13. Method according to claim 11 or 12, comprising:
comparing the incremented estimated temperature values (TI) with the safety temperature threshold (TTH1, TTH2) ;
triggering delivery of a driving pulse (I) if the incremented estimated temperature
values (TI) is lower than the safety temperature threshold (TTH1, TTH2) ; and
preventing delivery of a driving pulse (I) if the incremented estimated temperature
values (TI) is greater than the safety temperature threshold (TTH1, TTH2) .
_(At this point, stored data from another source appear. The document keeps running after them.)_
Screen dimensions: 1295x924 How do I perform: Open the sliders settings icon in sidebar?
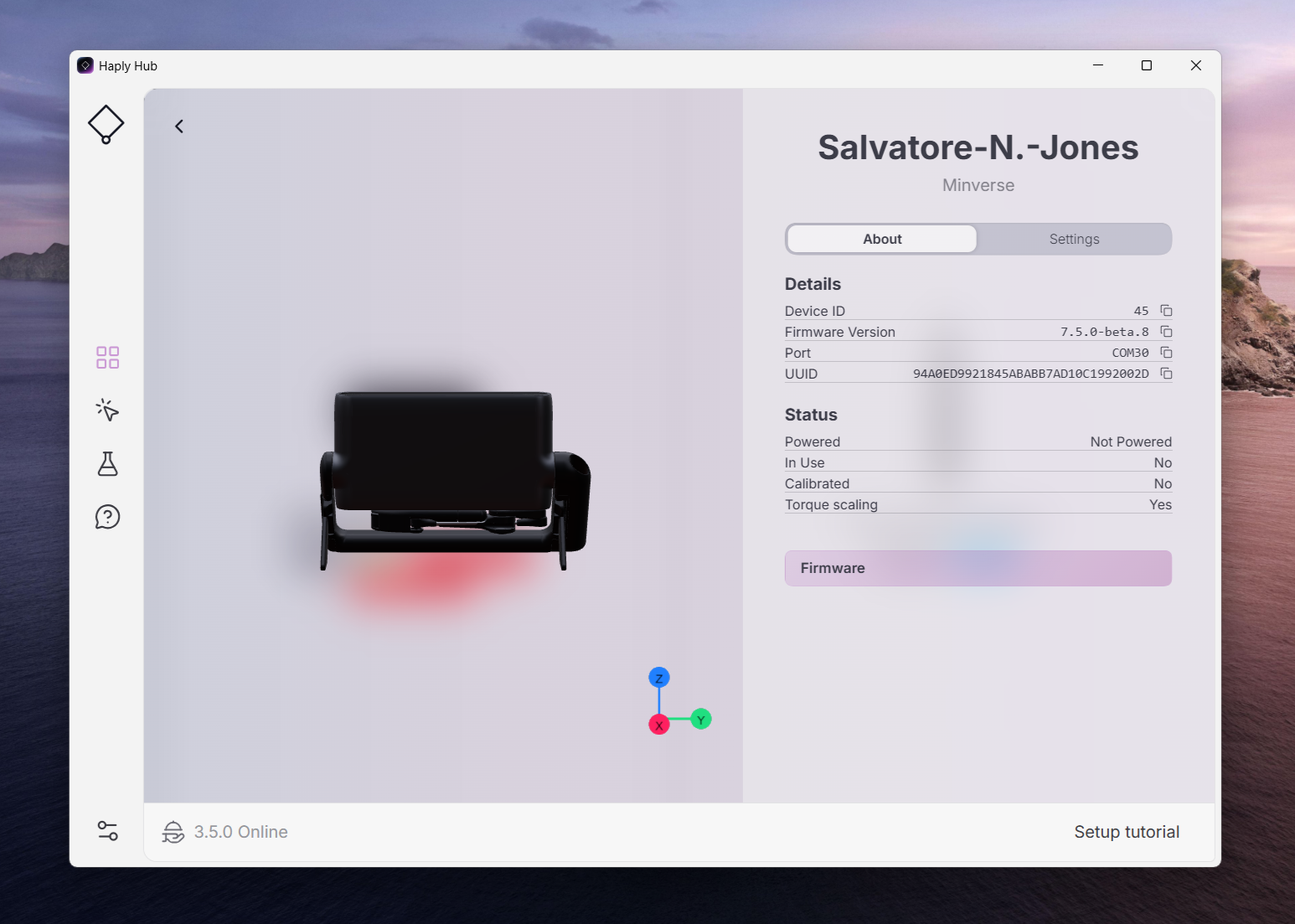click(x=107, y=830)
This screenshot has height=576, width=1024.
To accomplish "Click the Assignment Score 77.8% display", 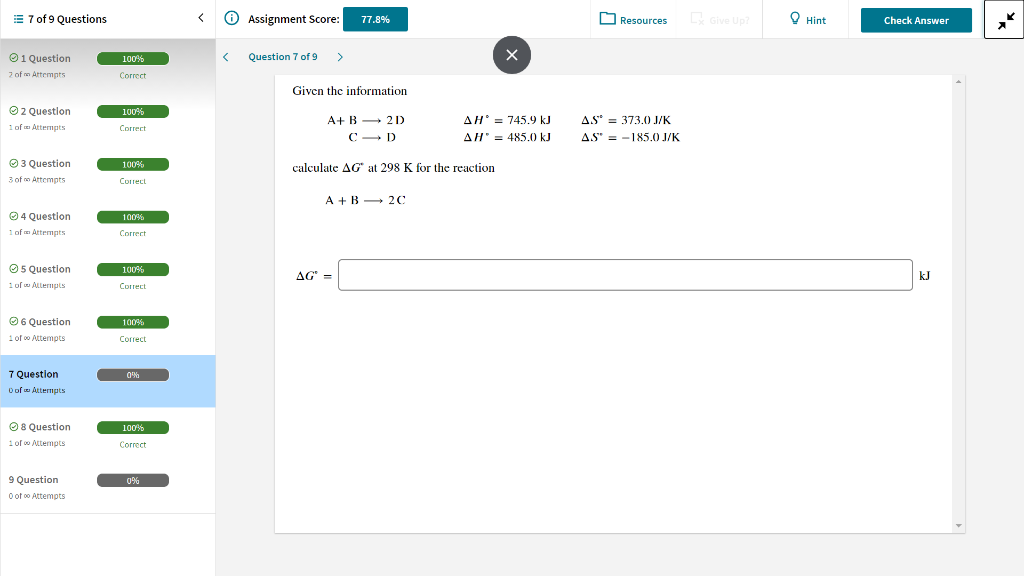I will point(375,18).
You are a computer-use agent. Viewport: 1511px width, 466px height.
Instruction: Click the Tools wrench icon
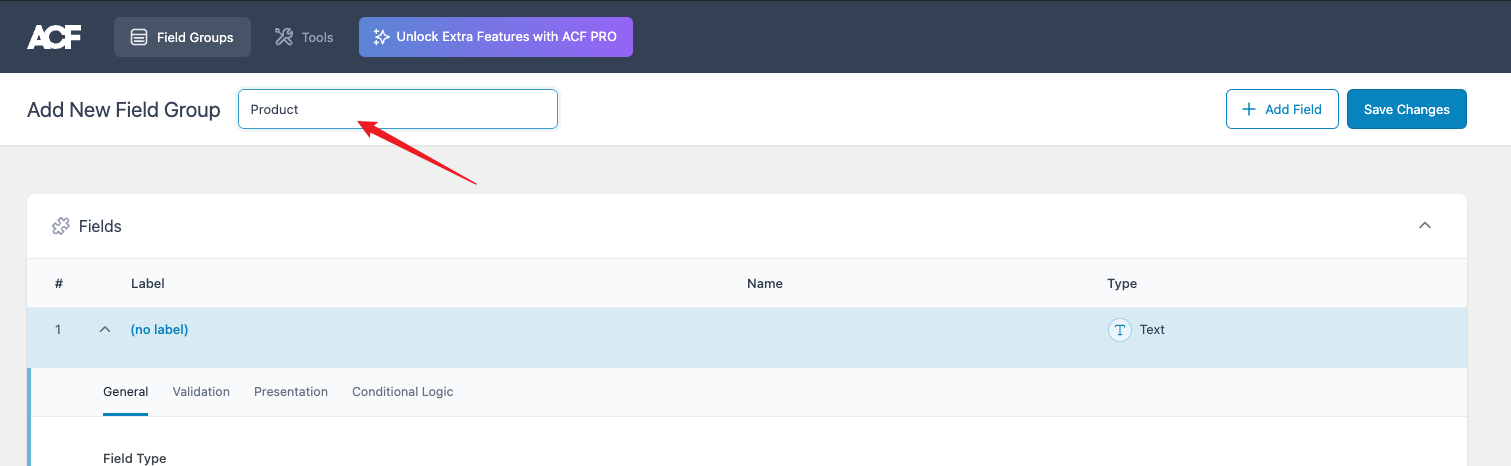click(x=284, y=37)
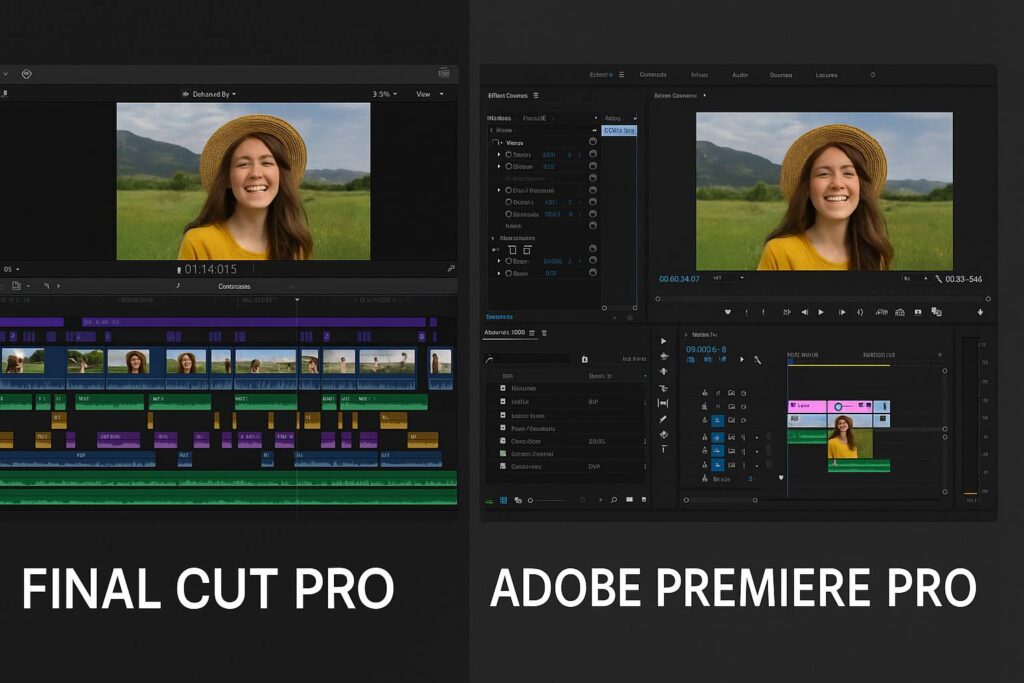Open the View dropdown in Final Cut viewer
The height and width of the screenshot is (683, 1024).
[429, 94]
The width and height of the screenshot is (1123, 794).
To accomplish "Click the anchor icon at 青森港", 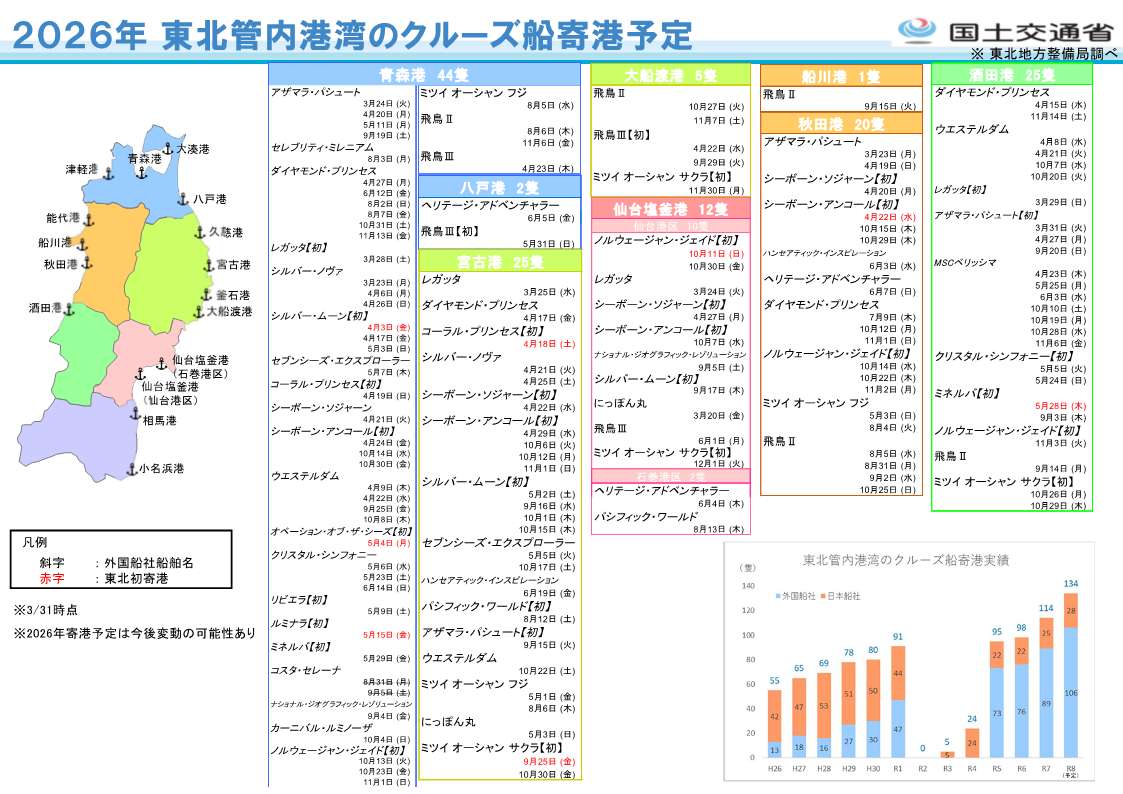I will (x=141, y=173).
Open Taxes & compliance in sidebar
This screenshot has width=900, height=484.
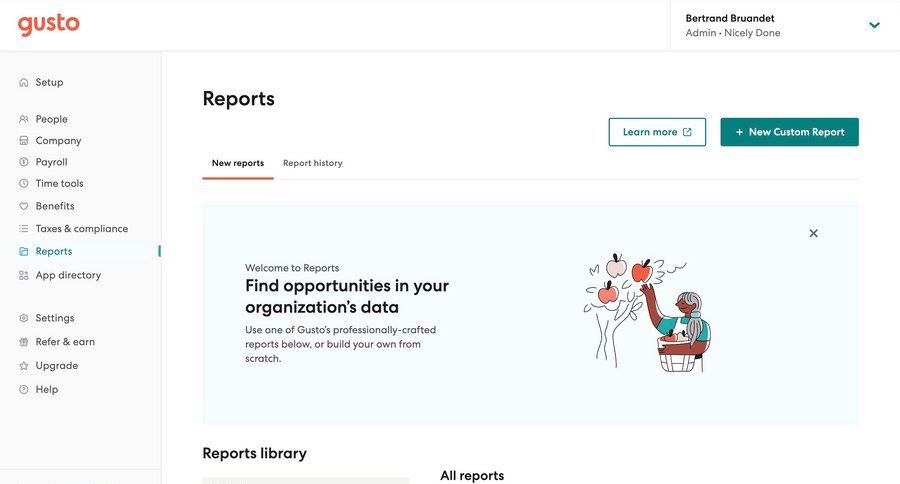[x=81, y=229]
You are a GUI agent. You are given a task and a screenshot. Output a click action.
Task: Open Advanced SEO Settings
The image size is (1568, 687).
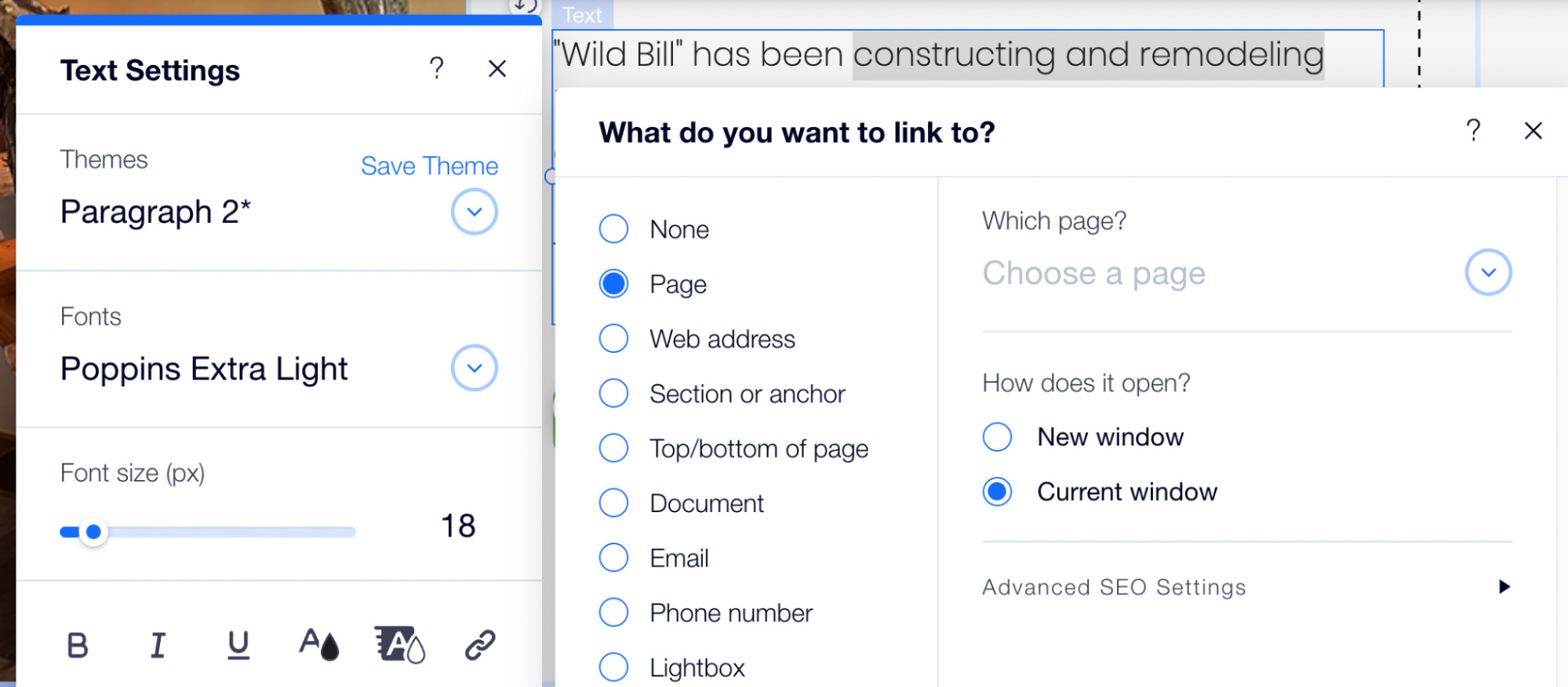[x=1114, y=587]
14. Method according to claim 13, wherein comparing comprises:
identifying a current state of the locking mechanism (10) between a locked state and
an unlocked state;
comparing the incremented estimated temperature values (TI) with a first safety temperature threshold (TTH1), when the current state of the locking mechanism (10) is the locked state of the
locking mechanism (10); and
comparing the incremented estimated temperature values (TI) with a second safety temperature threshold (TTH2), lower than the first safety temperature threshold (TTH1), when the logic signal (ST) is indicative of the locked state of the locking mechanism
(10).
15. Method according to any one of claims 11 to 14, wherein determining the estimated
temperature (TC, TI) comprises updating the currently estimated temperature value (TC) based on a first order exponential law, in the absence of delivered driving pulses
(I).
16. Method according to claim 15 as appended to claim 12, wherein determining the estimated
temperature (TC, TI) comprises updating the currently estimated temperature value (TC) by adding the expected temperature increment (ΔT) to the currently estimated temperature
value (TC) in response to recognition of delivery of a driving pulse (I).